EXERCISE DETAILS
The full listing, copied exactly, is the required output.

MATERIAL SHOWN
-----

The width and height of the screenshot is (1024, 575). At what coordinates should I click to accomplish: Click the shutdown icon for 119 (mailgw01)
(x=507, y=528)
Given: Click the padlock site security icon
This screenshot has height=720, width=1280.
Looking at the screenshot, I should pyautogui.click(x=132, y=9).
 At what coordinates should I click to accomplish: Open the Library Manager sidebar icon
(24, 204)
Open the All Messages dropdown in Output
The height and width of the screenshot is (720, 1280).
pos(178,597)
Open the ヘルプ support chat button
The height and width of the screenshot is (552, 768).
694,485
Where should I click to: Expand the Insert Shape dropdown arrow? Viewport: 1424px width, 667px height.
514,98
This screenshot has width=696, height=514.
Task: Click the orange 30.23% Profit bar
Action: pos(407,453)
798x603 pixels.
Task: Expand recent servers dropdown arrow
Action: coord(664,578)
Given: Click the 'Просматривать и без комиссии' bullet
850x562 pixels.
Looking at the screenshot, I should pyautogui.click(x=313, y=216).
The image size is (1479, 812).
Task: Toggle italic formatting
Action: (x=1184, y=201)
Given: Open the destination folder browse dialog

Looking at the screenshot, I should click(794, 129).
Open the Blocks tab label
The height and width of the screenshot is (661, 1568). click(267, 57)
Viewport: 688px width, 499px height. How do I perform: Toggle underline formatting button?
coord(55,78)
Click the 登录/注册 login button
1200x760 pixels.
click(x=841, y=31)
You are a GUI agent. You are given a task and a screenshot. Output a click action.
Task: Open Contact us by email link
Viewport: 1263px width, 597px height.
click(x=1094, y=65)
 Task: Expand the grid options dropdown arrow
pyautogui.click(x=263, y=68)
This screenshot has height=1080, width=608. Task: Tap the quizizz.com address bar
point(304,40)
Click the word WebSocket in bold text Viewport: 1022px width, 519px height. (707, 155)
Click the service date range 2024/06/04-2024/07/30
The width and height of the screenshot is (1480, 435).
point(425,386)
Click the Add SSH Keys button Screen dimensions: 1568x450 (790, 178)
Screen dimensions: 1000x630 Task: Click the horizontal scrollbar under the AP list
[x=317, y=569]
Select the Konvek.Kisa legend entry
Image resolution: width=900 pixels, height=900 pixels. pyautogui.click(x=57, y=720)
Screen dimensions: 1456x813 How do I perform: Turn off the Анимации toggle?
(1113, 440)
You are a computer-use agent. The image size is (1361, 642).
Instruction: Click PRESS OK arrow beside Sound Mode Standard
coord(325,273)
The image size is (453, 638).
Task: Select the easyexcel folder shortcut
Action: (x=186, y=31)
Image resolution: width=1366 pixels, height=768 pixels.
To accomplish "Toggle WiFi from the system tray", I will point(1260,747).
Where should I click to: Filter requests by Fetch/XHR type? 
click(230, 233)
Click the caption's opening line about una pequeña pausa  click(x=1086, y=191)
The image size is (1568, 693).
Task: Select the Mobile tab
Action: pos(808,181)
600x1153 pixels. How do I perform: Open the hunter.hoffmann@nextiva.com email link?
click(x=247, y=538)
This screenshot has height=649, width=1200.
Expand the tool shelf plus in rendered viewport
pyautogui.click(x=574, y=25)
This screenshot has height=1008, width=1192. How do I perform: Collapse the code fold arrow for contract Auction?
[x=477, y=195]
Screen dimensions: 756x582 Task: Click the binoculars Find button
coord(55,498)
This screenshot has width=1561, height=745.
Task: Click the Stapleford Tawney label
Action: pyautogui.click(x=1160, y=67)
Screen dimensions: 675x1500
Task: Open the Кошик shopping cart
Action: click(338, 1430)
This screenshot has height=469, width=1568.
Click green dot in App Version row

-----

RESULT OF THE TASK
The width and height of the screenshot is (1024, 575). At what coordinates should I click to accomplish: Click the shutdown icon for 119 (mailgw01)
(x=507, y=528)
Given: Click the padlock site security icon
This screenshot has height=720, width=1280.
Looking at the screenshot, I should pyautogui.click(x=132, y=9).
 At what coordinates should I click to accomplish: Open the Library Manager sidebar icon
(24, 204)
Open the All Messages dropdown in Output
The height and width of the screenshot is (720, 1280).
pos(178,597)
Open the ヘルプ support chat button
The height and width of the screenshot is (552, 768).
694,485
Where should I click to: Expand the Insert Shape dropdown arrow? Viewport: 1424px width, 667px height.
514,98
This screenshot has width=696, height=514.
Task: Click the orange 30.23% Profit bar
Action: pos(407,453)
798x603 pixels.
Task: Expand recent servers dropdown arrow
Action: coord(664,578)
Given: Click the 'Просматривать и без комиссии' bullet
850x562 pixels.
Looking at the screenshot, I should pyautogui.click(x=313, y=216).
The image size is (1479, 812).
Task: Toggle italic formatting
Action: (x=1184, y=201)
Given: Open the destination folder browse dialog

Looking at the screenshot, I should click(794, 129).
Open the Blocks tab label
The height and width of the screenshot is (661, 1568). click(267, 57)
Viewport: 688px width, 499px height. How do I perform: Toggle underline formatting button?
coord(55,78)
Click the 登录/注册 login button
1200x760 pixels.
click(x=841, y=31)
You are a GUI agent. You are given a task and a screenshot. Output a click action.
Task: Open Contact us by email link
Viewport: 1263px width, 597px height.
click(x=1094, y=65)
 Task: Expand the grid options dropdown arrow
pyautogui.click(x=263, y=68)
This screenshot has height=1080, width=608. Task: Tap the quizizz.com address bar
point(304,40)
Click the word WebSocket in bold text Viewport: 1022px width, 519px height. (707, 155)
Click the service date range 2024/06/04-2024/07/30
The width and height of the screenshot is (1480, 435).
point(425,386)
Click the Add SSH Keys button Screen dimensions: 1568x450 (790, 178)
Screen dimensions: 1000x630 Task: Click the horizontal scrollbar under the AP list
[x=317, y=569]
Select the Konvek.Kisa legend entry
Image resolution: width=900 pixels, height=900 pixels. pyautogui.click(x=57, y=720)
Screen dimensions: 1456x813 How do I perform: Turn off the Анимации toggle?
(1113, 440)
You are a computer-use agent. The image size is (1361, 642).
Instruction: Click PRESS OK arrow beside Sound Mode Standard
coord(325,273)
The image size is (453, 638).
Task: Select the easyexcel folder shortcut
Action: (x=186, y=31)
Image resolution: width=1366 pixels, height=768 pixels.
To accomplish "Toggle WiFi from the system tray", I will point(1260,747).
Where should I click to: Filter requests by Fetch/XHR type? 
click(230, 233)
Click the caption's opening line about una pequeña pausa  click(x=1086, y=191)
The image size is (1568, 693).
Task: Select the Mobile tab
Action: pos(808,181)
600x1153 pixels. How do I perform: Open the hunter.hoffmann@nextiva.com email link?
click(x=247, y=538)
This screenshot has height=649, width=1200.
Expand the tool shelf plus in rendered viewport
pyautogui.click(x=574, y=25)
This screenshot has height=1008, width=1192. How do I perform: Collapse the code fold arrow for contract Auction?
[x=477, y=195]
Screen dimensions: 756x582 Task: Click the binoculars Find button
coord(55,498)
This screenshot has width=1561, height=745.
Task: Click the Stapleford Tawney label
Action: pyautogui.click(x=1160, y=67)
Screen dimensions: 675x1500
Task: Open the Кошик shopping cart
Action: click(338, 1430)
This screenshot has height=469, width=1568.
Click green dot in App Version row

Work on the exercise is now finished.